[[ ENTRIES PROVIDED, beginning ]]

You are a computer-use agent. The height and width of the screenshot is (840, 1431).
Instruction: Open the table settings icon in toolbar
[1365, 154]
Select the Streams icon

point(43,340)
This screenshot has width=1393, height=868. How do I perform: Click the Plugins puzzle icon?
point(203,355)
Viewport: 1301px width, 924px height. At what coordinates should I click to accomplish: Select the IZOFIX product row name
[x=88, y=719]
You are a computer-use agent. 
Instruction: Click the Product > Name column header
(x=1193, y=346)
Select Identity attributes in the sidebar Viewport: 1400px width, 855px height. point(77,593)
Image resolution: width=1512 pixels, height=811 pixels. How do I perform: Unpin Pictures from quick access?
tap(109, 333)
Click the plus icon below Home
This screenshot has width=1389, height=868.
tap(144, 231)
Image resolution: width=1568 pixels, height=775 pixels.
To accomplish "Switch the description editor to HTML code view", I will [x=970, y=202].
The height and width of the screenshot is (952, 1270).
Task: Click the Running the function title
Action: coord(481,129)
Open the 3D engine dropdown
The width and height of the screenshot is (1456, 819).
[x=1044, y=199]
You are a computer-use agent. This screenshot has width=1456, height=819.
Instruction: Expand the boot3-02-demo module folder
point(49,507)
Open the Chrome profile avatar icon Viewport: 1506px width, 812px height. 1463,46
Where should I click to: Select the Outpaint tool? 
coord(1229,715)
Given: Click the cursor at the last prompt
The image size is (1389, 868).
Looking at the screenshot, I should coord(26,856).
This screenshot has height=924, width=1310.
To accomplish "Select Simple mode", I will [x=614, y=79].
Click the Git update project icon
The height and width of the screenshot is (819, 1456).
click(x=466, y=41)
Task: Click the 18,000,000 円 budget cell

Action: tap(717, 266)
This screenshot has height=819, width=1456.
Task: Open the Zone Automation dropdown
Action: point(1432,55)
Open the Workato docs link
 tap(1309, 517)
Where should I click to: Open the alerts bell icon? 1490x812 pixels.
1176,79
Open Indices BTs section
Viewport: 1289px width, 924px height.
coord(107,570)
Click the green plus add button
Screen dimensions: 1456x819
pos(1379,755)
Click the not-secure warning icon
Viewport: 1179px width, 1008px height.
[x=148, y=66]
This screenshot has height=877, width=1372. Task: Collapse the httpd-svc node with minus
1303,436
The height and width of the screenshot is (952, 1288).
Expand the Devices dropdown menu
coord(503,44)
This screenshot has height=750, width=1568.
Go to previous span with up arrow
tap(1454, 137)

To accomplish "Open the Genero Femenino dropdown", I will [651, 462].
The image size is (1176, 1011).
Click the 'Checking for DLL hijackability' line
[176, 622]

[[ ENTRIES PROVIDED, end ]]

#### YOUR ASSIGNMENT
Read through the data and copy every line where "computer" shows up.

#### YOUR RESPONSE
You are a computer-use agent. The height and width of the screenshot is (840, 1431).
You are a computer-use agent. 
You are a computer-use agent. This screenshot has width=1456, height=819.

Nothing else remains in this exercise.